What you are asked to do —
Reprint each record exactly. Pictures are not reprinted.

(Source data)
----------

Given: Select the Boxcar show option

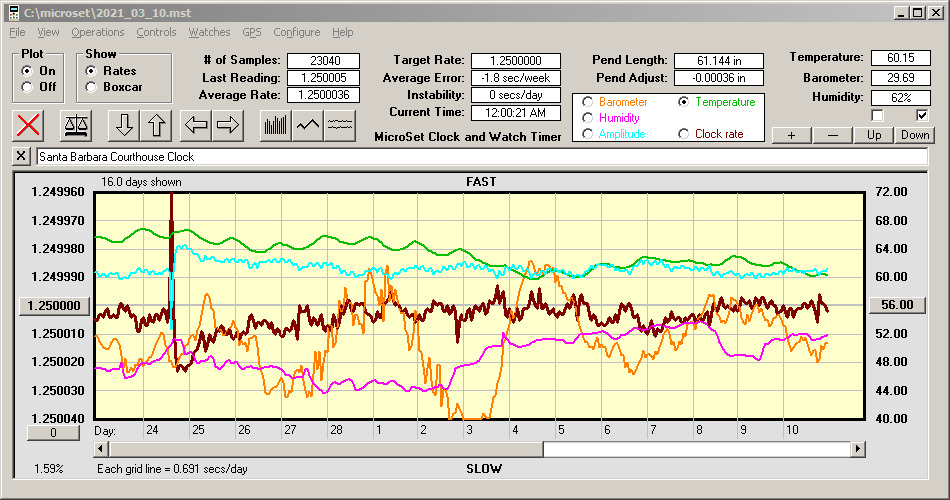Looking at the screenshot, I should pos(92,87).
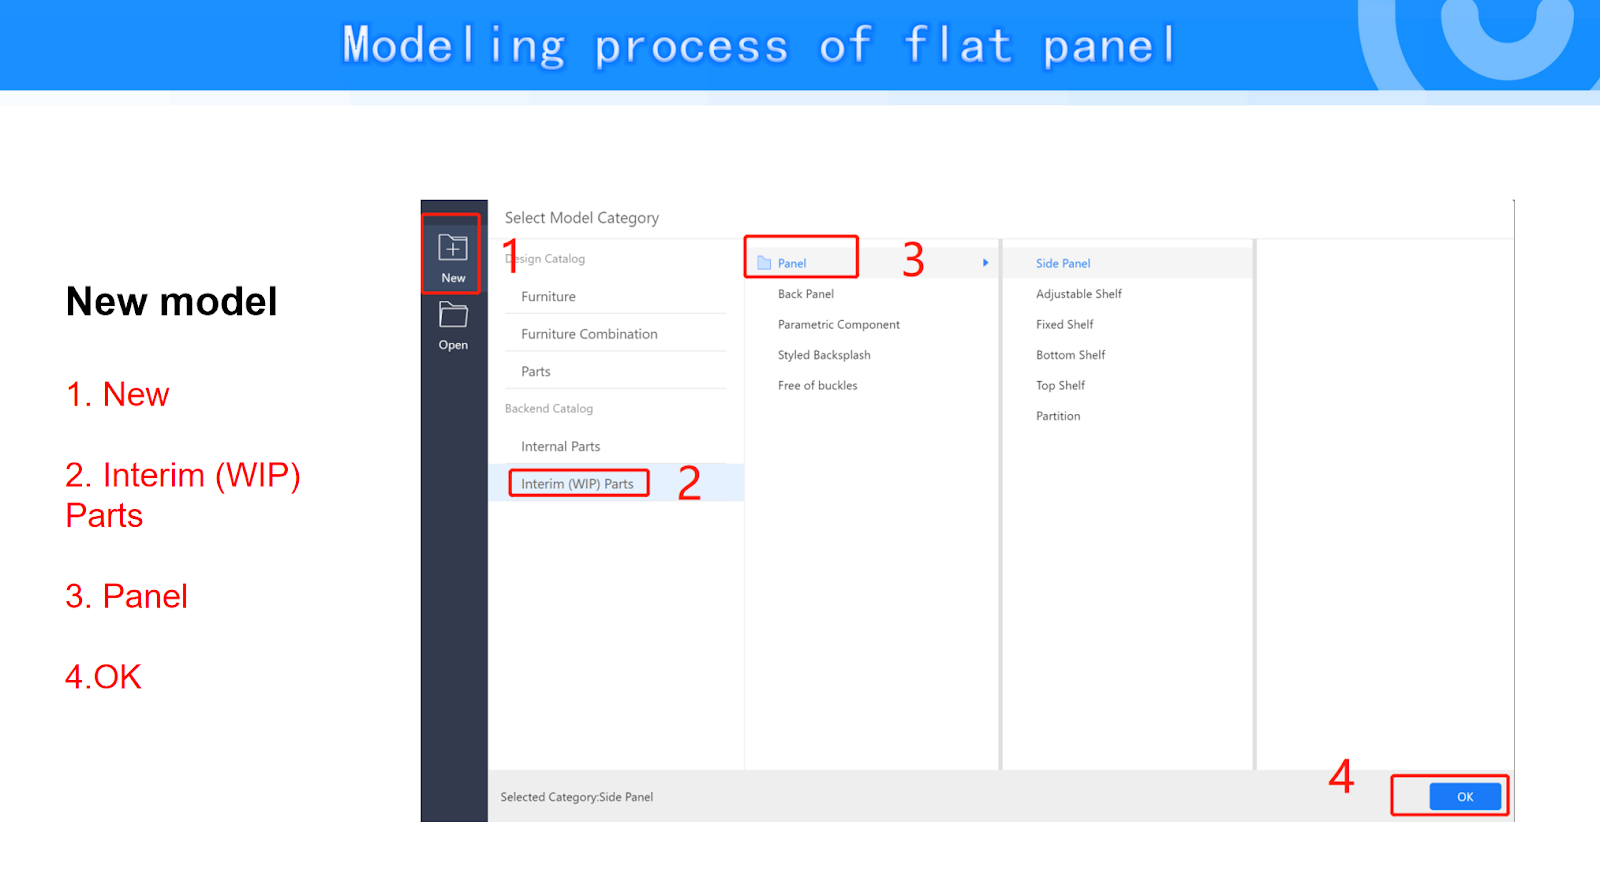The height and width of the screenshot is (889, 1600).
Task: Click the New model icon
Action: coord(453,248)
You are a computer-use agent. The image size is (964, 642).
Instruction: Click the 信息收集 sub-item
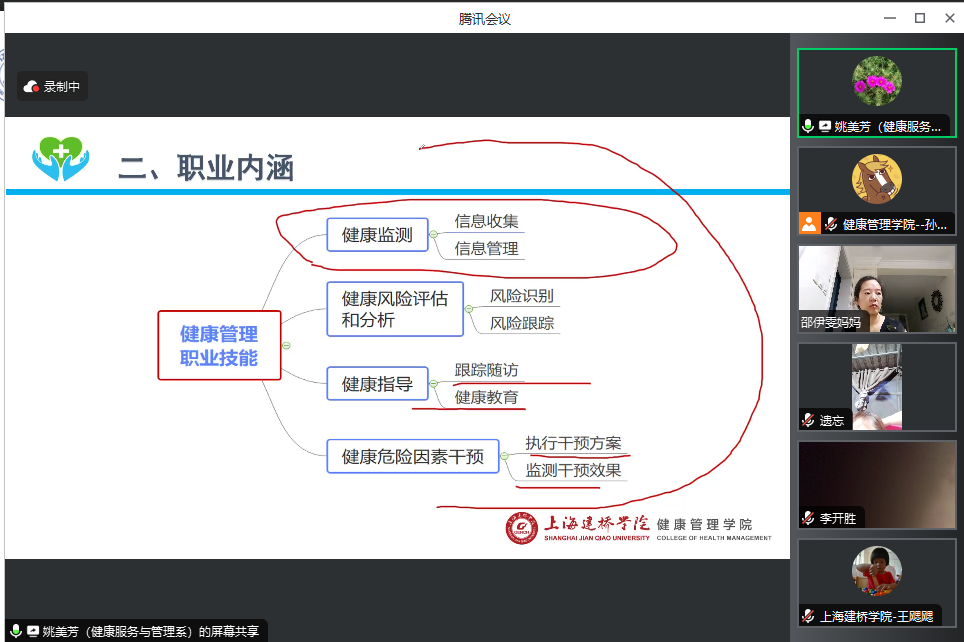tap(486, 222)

----------

Reply —
Given: Select the Boxcar show option

Looking at the screenshot, I should pos(92,87).
The height and width of the screenshot is (889, 1600).
Task: Click the New model icon
Action: coord(453,248)
You are a computer-use agent. The image size is (964, 642).
Instruction: Click the 信息收集 sub-item
tap(486, 222)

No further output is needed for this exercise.